Instrução 1: Pode repetir, sem qualquer alteração, o trecho do texto abaixo sobre a frase «black lives matter» e o ensinamento social católico, começando em "Ensinamento social católico" e seguindo até "a justiça racial."?

Texto extraído:
★ ★ ★ ★ ★
Três das mais proeminentes palavras no mundo de hoje são «black lives matter» (as vidas dos negros importam). Estas palavras estão brasonadas nas tuas, em edifícios públicos e frentes de lojas, nas redes sociais, nas janelas das casas e, também, em espaços de oração. Para alguns, estas palavras são simplesmente um apelo para a justiça racial desde há muito negada. Para outros, são um apelo para mudanças fundamentais na sociedade. Muitos veem essas palavras como autoevidentes. Outros veem-nas como divisivas e partidárias.
Para começar, é importante clarificar que a minha iniciativa, aqui, não pretende dirigir-se, e muito menos aprovar, a organização legalmente conhecida como BlackLivesMatter Global Network. Muitas plataformas ideológicas e estratégias táticas promovidas debaixo do chapéu da frase “Black Lives Matter” estão em contradição direta com o ensinamento da Igreja e devem legitimamente ser rejeitadas pelos fiéis católicos. Mais propiamente, a questão que se coloca diante de nós, católicos, é a seguinte: haverá uma verdade refletida nestas palavras que transcende as plataformas partidárias e construções ideológicas, uma verdade que, de facto, ressoa com os valores do Evangelho que derivam da nossa fé?
Ensinamento social católico
Por outras palavras, o que é que estas três palavras deveriam significar para nós, como católicos? Dentro da pertença à Igreja, encontramos a mesma gama de opiniões que na sociedade mais alargada. Ainda assim, o ensinamento social da Igreja oferece importantes discernimentos sobre o significado da frase «black lives matter». Que discernimentos são esses, e porque é que são importantes? Sem pretender ser exaustivo, gostaria d etentar uma resposta +ara esta pergunta e oferecer uma modesta contribuição para uma discussão importante que está a acontecer dentro da Igreja e além dela. Ao fazê-lo, também espero ajudar a comunidade católica que sirvo a encontrar um terreno comum com aqueles que buscam a justiça racial.
★ ★ ★ ★ ★
Registos fornecidos:

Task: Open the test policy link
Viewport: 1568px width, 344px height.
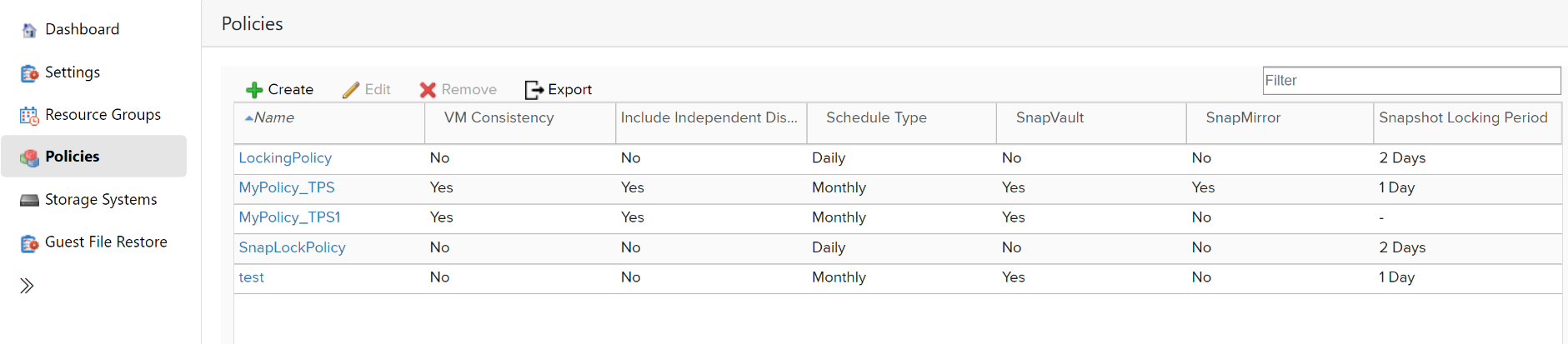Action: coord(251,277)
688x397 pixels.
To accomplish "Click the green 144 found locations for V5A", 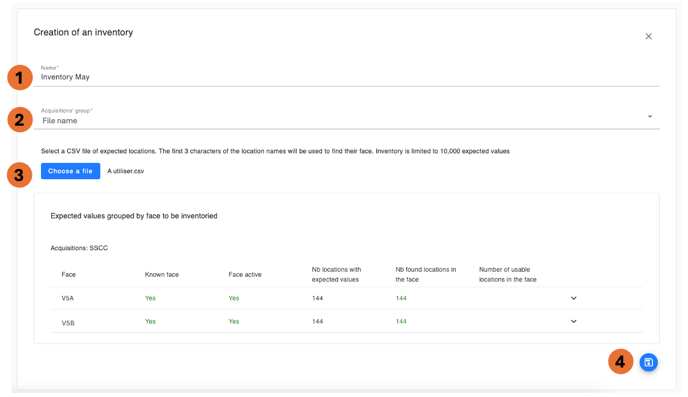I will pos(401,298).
★ ★ ★ ★ ★
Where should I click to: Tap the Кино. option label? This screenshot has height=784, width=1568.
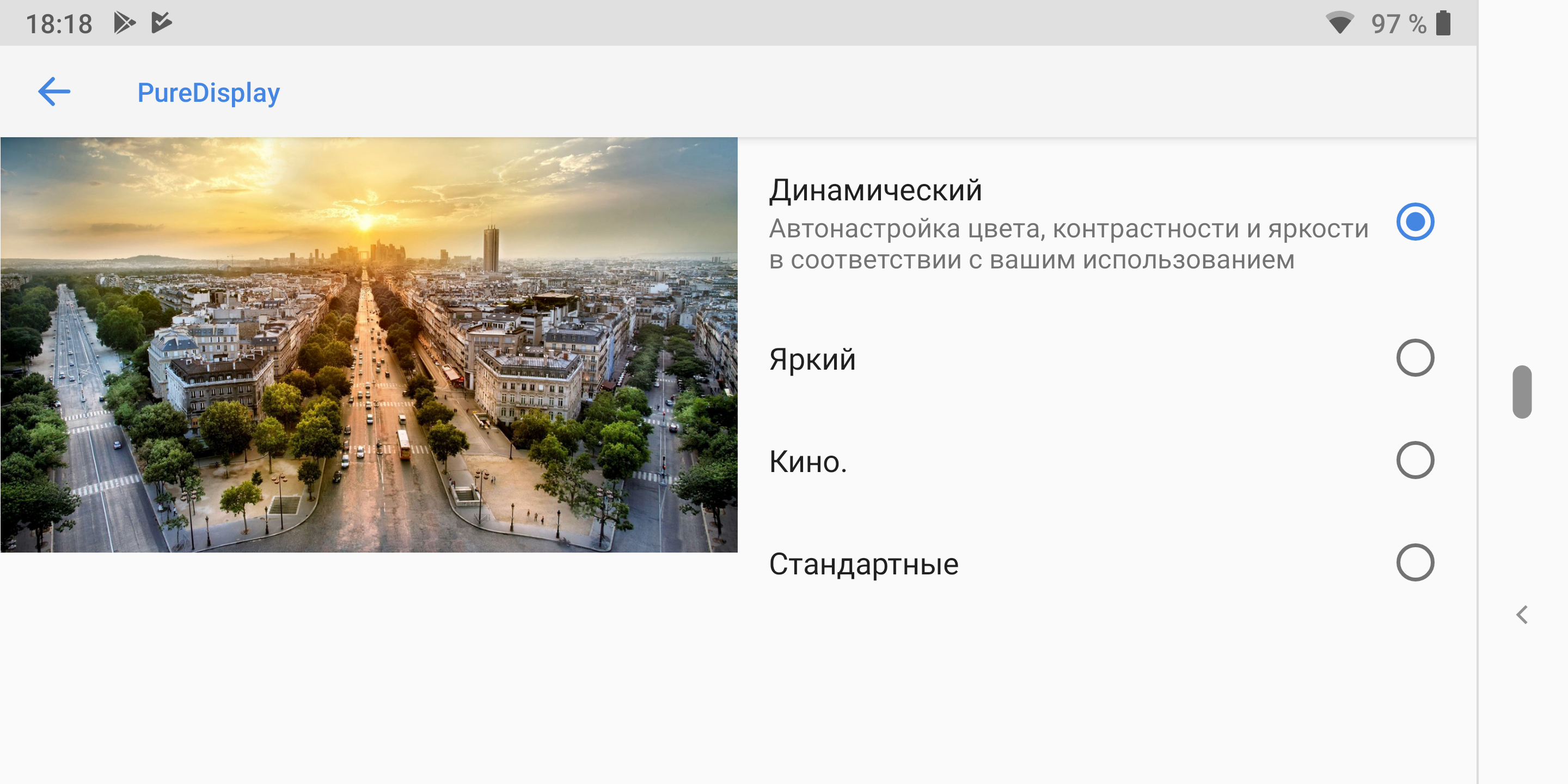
★ ★ ★ ★ ★
Instrução 2: Que linhas dos registos acima contêm a palavra "height"? Extraia-as todas, distinguindo maiúsculas de minúsculas.

Resultado da tarefa 1:
Ensinamento social católico
Por outras palavras, o que é que estas três palavras deveriam significar para nós, como católicos? Dentro da pertença à Igreja, encontramos a mesma gama de opiniões que na sociedade mais alargada. Ainda assim, o ensinamento social da Igreja oferece importantes discernimentos sobre o significado da frase «black lives matter». Que discernimentos são esses, e porque é que são importantes? Sem pretender ser exaustivo, gostaria d etentar uma resposta +ara esta pergunta e oferecer uma modesta contribuição para uma discussão importante que está a acontecer dentro da Igreja e além dela. Ao fazê-lo, também espero ajudar a comunidade católica que sirvo a encontrar um terreno comum com aqueles que buscam a justiça racial.

Resultado da tarefa 2:
Viewport: 1568px width, 344px height.
Where should I click to: Tap the Кино. option label? This screenshot has height=784, width=1568.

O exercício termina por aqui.